Jesus of the Sink is a game I crafted based on real-world dynamics that are common in shared living situations. The gameboard, which can be marked with a dry-erase marker, is intended to be mounted on a wall close to the kitchen sink. The instructions read:
JESUS OF THE SINK is not a real game you can win or lose. It’s the codification of a game you and your housemates have been playing for a long time, a game carried on by generations through more than two millennia. The board should be self-explanatory and the rules already internalized. Any dish left unwashed in the sink is a SIN. Sins vary in magnitude from LESSER sins that are easy to wash (silverware) and more serious MORTAL sins (large pots and pans). The shameful act of leaving the first unwashed item in an empty sink (which we all know makes it easier for others to leave more) is called ORIGINAL SIN. CONFESS your sins by marking your initial by the graphic of whatever item you’ve left unwashed in the sink.
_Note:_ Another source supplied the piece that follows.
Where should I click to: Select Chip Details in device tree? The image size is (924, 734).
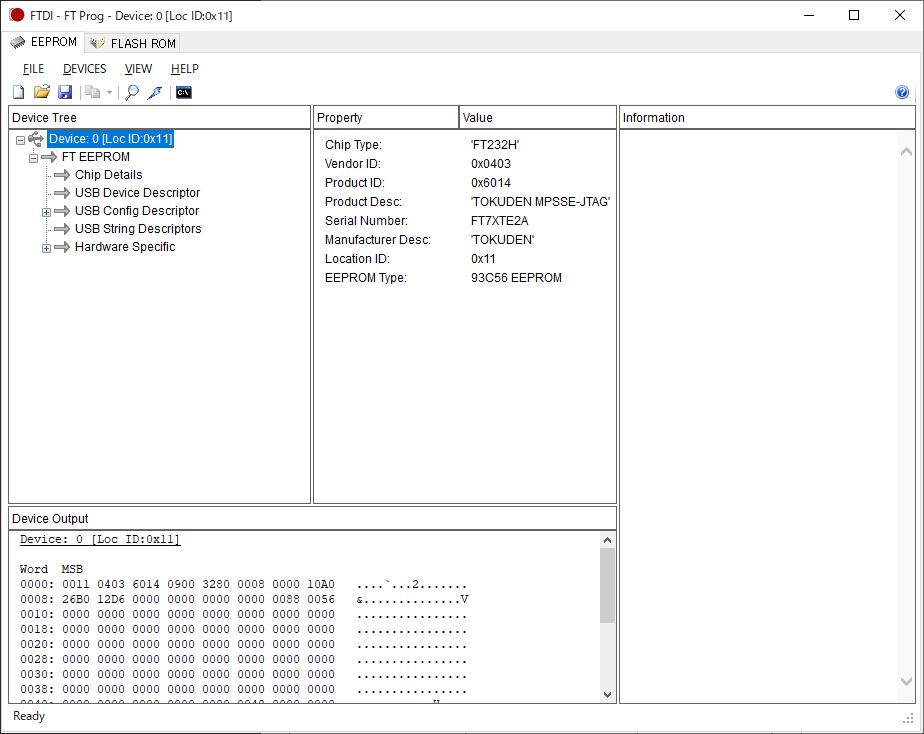(x=108, y=175)
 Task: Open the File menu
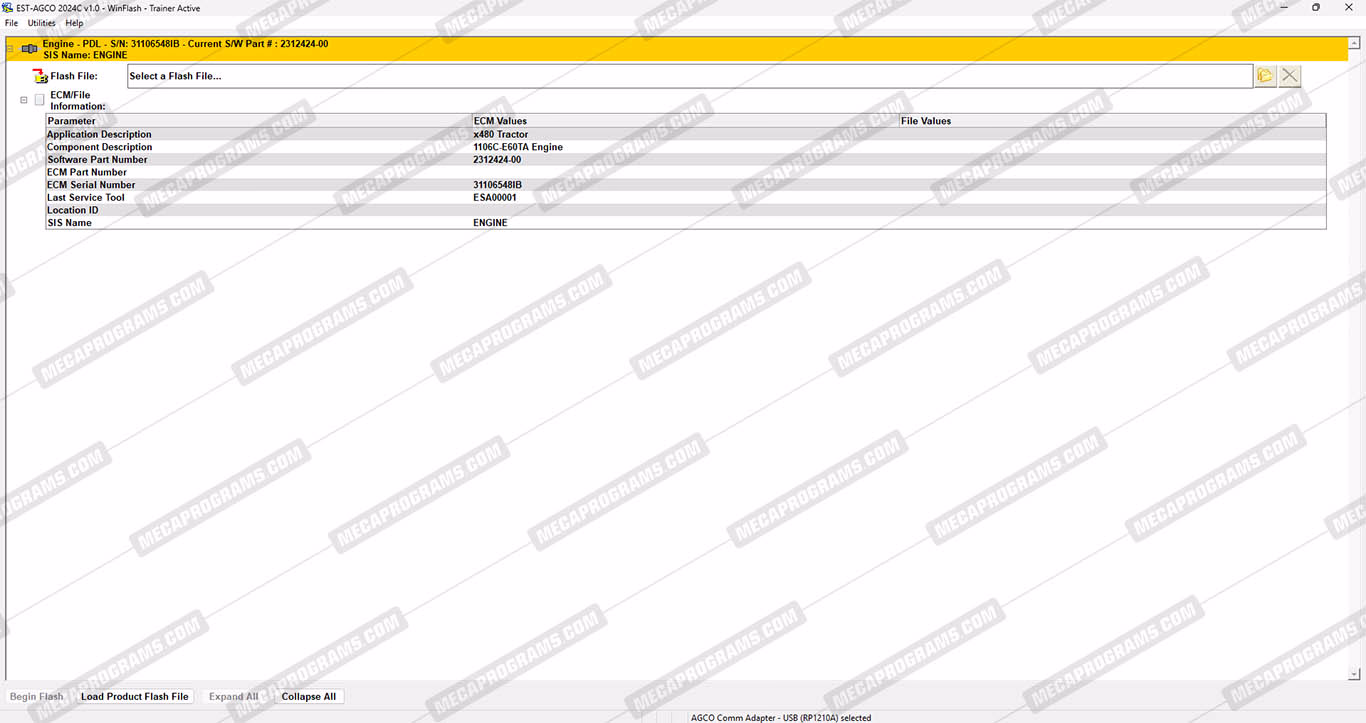pyautogui.click(x=12, y=23)
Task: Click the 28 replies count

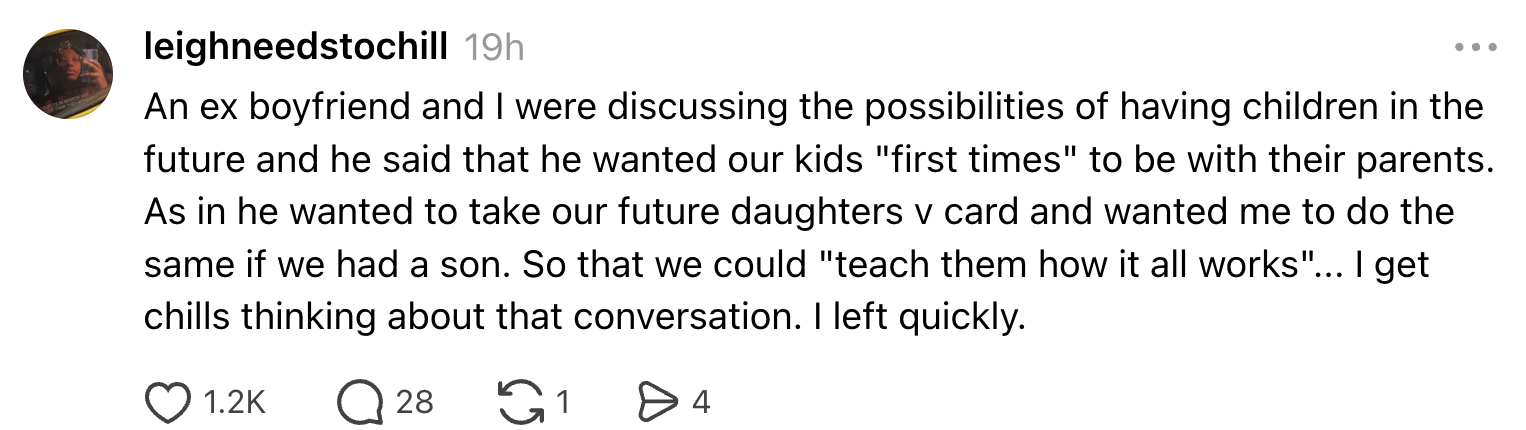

Whenever dishes pile up to the point that doing only your own seems futile or insignificant (and it is accepted that guilt for the pile is more or less evenly distributed), whoever takes it upon his/herself to wash away their sins and the sins of everybody else becomes JESUS OF THE SINK and may now enjoy a certain reverence or power.
The concept was proven when the original prototype board was installed in my shared apartment and used for a period of several weeks. Our sink was never freer of dishes.